И не любовь ей двигала – жадность.

Чтоб её…

Двор был кошен с одной стороны, и как-то неровно, будто клочьями. От порога, обозначенного парой плоских камней, уходила дорожка к сараю, по которой я и двинулась. Скотина и вправду имелась. Земля за оградкой была перерыта, а из сарая выглянула тяжелая свиная голова. И скрылась в сарае же.

Жарко.

Чуть дальше, не рискуя далеко забраться на свиную территорию, копошились в грязи куры.

Дорожка вела дальше.

Небольшой огород. Аккуратные грядки. И прополото все. Иные и вовсе очищены, что от сорняков, что от ботвы. Морковка частью выкопана, как и картофель, которого немного. Вдоль забора вытянулась грядка с круглыми головами капусты. Меж ними то тут, то там торчали зеленые палки укропа.

Чисто.

И дом тоже, пусть старый, чуть покосившийся, но ощущения развалины не производит. Вон, за темным стеклом видны занавесочки. А на лавке примостилось ведро, наполненное до краев. На глади воды покачивался желтый лист. Под лавкой нашлись тазы. Пара горшков висела на ограде. А рядом с ними – вычищенный, вывешенный сохнуть половик.
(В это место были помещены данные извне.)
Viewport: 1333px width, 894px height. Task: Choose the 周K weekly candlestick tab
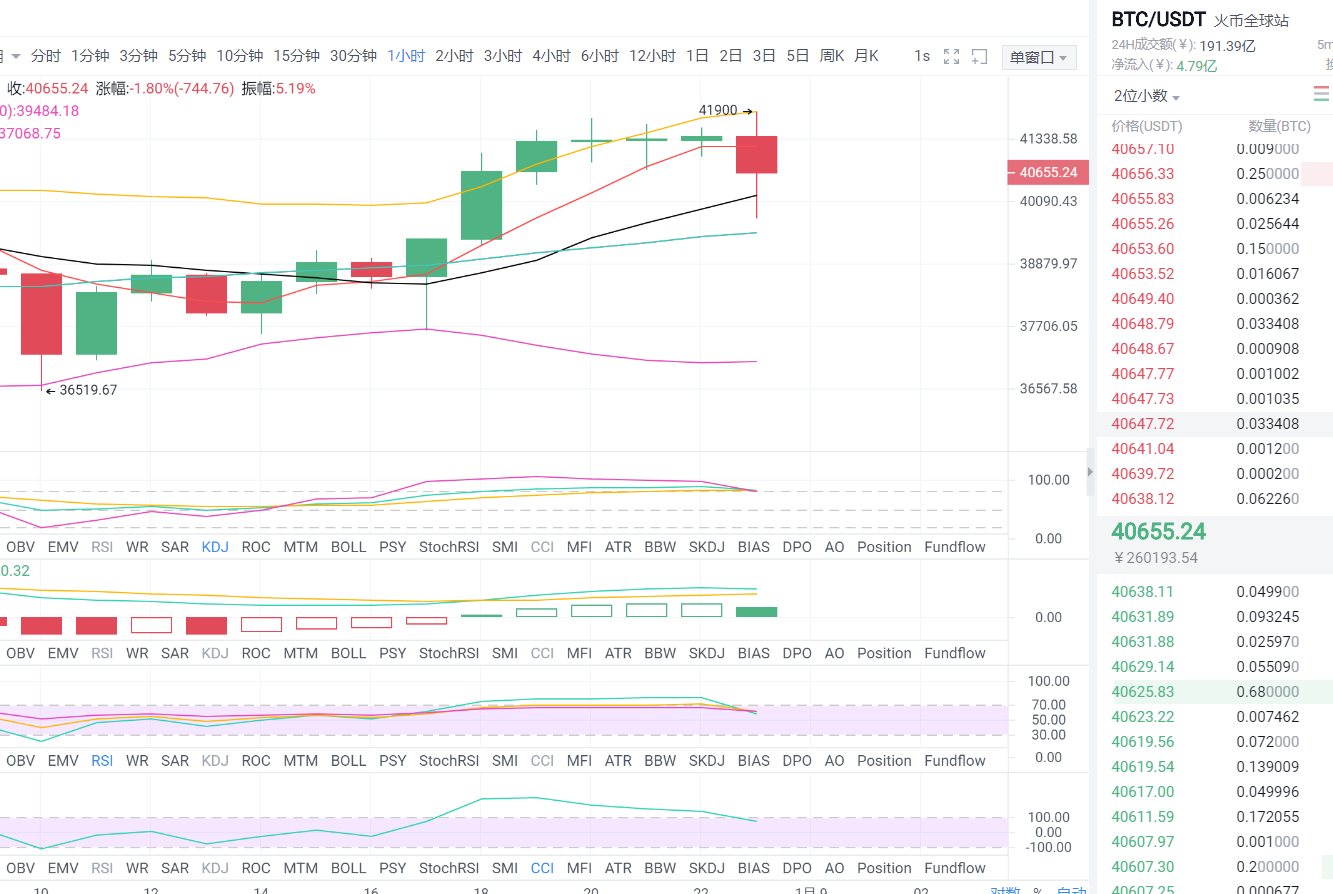(832, 56)
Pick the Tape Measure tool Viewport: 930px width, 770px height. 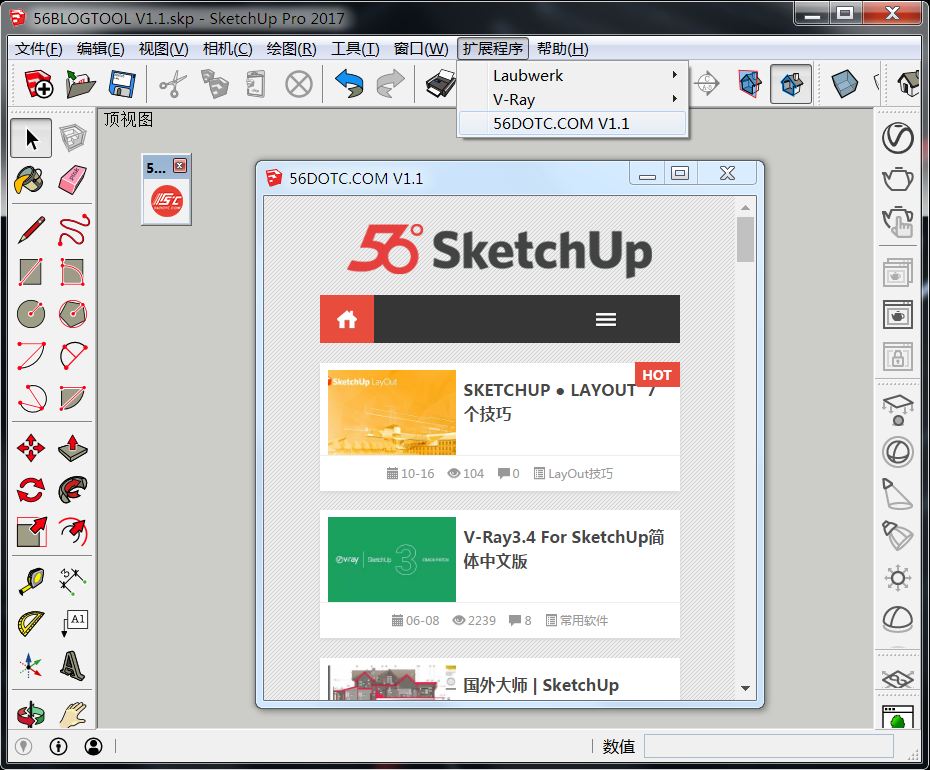(30, 580)
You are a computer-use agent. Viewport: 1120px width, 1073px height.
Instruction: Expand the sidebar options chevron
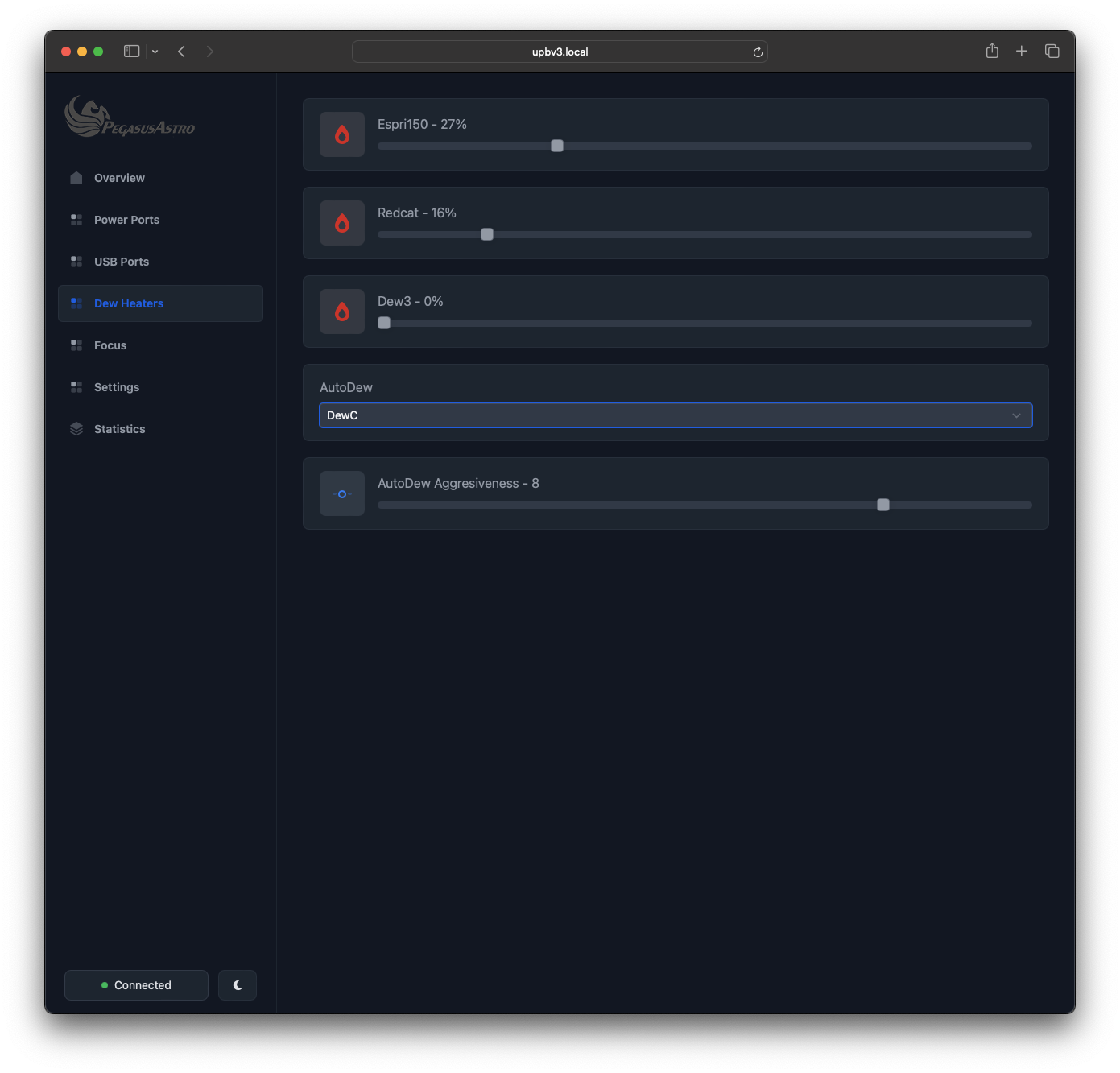pos(155,52)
Кому понадобилось убивать эту женщину?

Зачем?

- Зима, - Тихоня вынырнул из зарослей малины и поманил меня рукой. – Сюда иди.

Я и подошла.

- Это Татьяна Сергеевна, - Тихоня вытащил из зарослей сухонькую старушку в белом платочке. – Соседка…

- Зима, - сказала я. – Стало быть, вы знали Ингу?

Татьяна Сергеевна разглядывала меня пристально, явно раздумывая, достойна ли я беседы, но после вздохнула, кивнула и осенила себя крестом.

- Упокой, Господь, душу её… натерпелась, страдалица… там вон калиточка есть, только проволокой замотана. Это Инга замотала. Вот что за имя-то? Дали дитяти нерусское, с того все беды… ты иди-ка, калиточку отвори. Не дело это… а после уж, как поговорите с окаянною, так и ко мне заглянете. Я чаю вон поставлю, ежель дров наносит кто…

- Тихоня?

- И наношу, и поколю, и вовсе помогу, чем надобно…

Что ж, соседка – это хорошо, а та, которая говорить готова, и без того лучше. Конечно, сомневаюсь, что скажет что-то новое, но…

Любая информация важна.

Я вернулась к Бекшееву.

- Я ж её так любила, так любила… - Мария уже причитала, но вот не слишком-то искренне, без души. – А она… из дому ушла… про мать родную забыла! Я уж ей-то…

У Бекшеева на лице застыло выражение глубокой тоски и почти даже отчаяния.

- Вы, - сказала я, оборвав очередной виток причитаний, - идите. Потом вызовем в жандармерию, показания запротоколируем.

Одинцову только надо будет позвонить, сказать, что его затея не удалась, и что копать надобно здесь, а не у Каблуковых. И что чуется, Каблуковы, конечно, еще те гады, но…

Женщина умерла ночью.

А ночью Каблуковы находились в вагоне поезда, стало быть, к этой вот смерти они не причастны. Ну и раз так, то, может статься, что не причастны и к предыдущим.

Нет, можно, конечно, предположить, что они с кем-то договорились, обеспечивая себе хитровыдуманное алиби, но, как по мне, не тот случай.

- Идите, - подтвердил Бекшеев, явно выдохнув с облегчением.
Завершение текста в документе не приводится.